This is Part Four in Z5 Inventory’s five-part “Crime In Healthcare” series. To see all the published entries, click here. If you know of a story of healthcare crime that you think we should feature, email info@z5health.com.
Crime In Healthcare - Letting The Bad Things Happen
Why do bad things happen to good people? Because other good people stand by and do nothing.
Okay, that’s not 100% true 100% of the time. Freak accidents and acts of nature occur. But, if we do nothing to prepare, when those disasters strike, don’t we share some of the blame for the fallout?
(As always, we’re talking about healthcare and supply chain pros in the abstract. None of the examples below are about you specifically - we hope - or even healthcare workers generally. Most of us are doing our jobs and doing them as well as we can. It’s the few who give the many a bad name.)
Here in the last of our Crime In Healthcare series before our big wrap-up, we’re focusing on one of the slipperiest elements of the topic. When bad things happen and, through negligence or lack of preparedness, they happen on your watch.
Let’s dive in.
NEGLIGENCE
Accidents happen. But when an accident happens over and over, often getting worse, it’s not an accident anymore.
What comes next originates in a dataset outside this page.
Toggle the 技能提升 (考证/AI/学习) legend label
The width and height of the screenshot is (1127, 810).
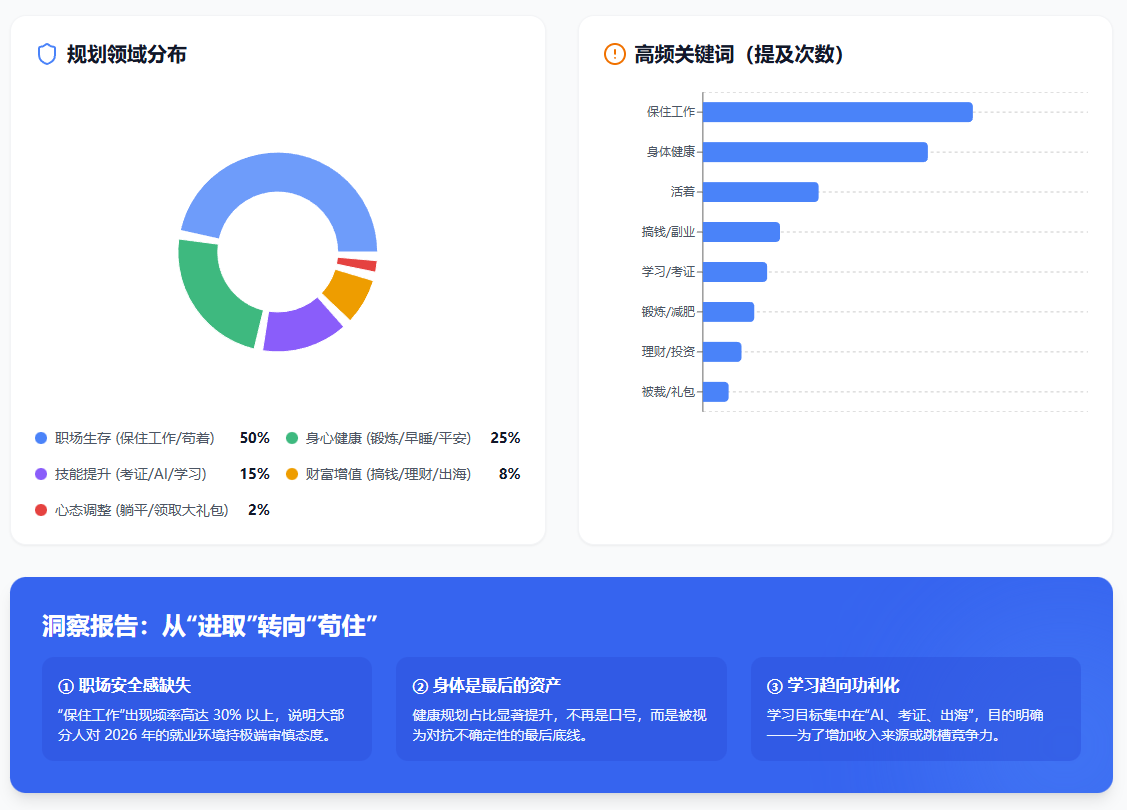[130, 474]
Saying that a substandard practice, procedure, or product is “probably okay” is how infants die of a bacterial infection. It’s how the standards for surgery slip so far that a facility run by even the prestigious Johns Hopkins can triple its mortality rate.
Most problems of negligence are much smaller and less sensational. Babies dying makes the news. But it could be something as simple (and complex) as mismanaging hospital finances so badly that the facility becomes a threat to its patients.
Think twice about the everyday occurrences where you write off a problem as “probably okay” or “good enough.”
The most frustrating part is that, even if you inform the proper channels of a problem, that’s no guarantee that it will be fixed. The above situations that led to infant mortality were reported to hospital leadership. But they were ignored or - worse - covered up.
ENABLING
In trying to do the right thing for one, we can hurt many. It’s unfortunate that people we work alongside, people whose company we value, are capable of hurting others. And the instinct to protect those close to us is natural.
But as soon as you cover for someone, you become complicit in their actions. And liable for the damage they cause.
The examples of this are too numerous and frequent to point them all out. But let’s look at examples of systemic denial, then cover-up, that comes not from sports, government, or the church. They happened in healthcare.
When victims came forward to tell their stories of abusive VA doctors and a USC doctor who behaved inappropriately for decades, these trusted institutions decided that their employees’ careers were more valuable than their patients’ wellbeing. Which is, obviously, contrary to the core mission of healthcare.
In fact, abuse is rampant enough in healthcare that the #TimesUp movement has made its overtures in the field official.
This isn’t fun to talk about, we realize. These aren’t Ocean's Eleven-esque criminals you can root for. But we can’t pretend it’s not happening. The more we talk about it, the more we can talk about it. And the more the discussion is normalized, the more we can do something about it.
NOT BEING UP TO STANDARDS
Allowing the unfortunate to befall patients and healthcare workers isn’t always a matter of knowing what is happening and not doing enough. Being unprepared for misfortune doesn’t necessarily cause it to occur, but it doesn’t help.
Advocates of technologies like blockchain and RFID claim that they can help reduce crime in the healthcare supply chain. Blockchain is meant to make transactions and communication more secure. RFID can be leveraged to keep more accurate and up-to-date records.
But you don’t have to implement a new technology or expensive solution. The most basic solution might be to increase healthcare interoperability. Communication is just as crucial between departments as between facilities.
Our own CEO had some thoughts on healthcare interoperability and communication that you might want to check out in this roundup of healthcare leadership on the subject.
So… what now? It’s the obvious question. And it’s one that we hope to begin answering in our next and final installment of the Crime In Healthcare series.
Until then, the old standby of “See Something, Say Something” will serve you pretty well. And this advice from one of our blogs last year might not be so bad, either.
Do what you can where you can. Make noise. Be decent.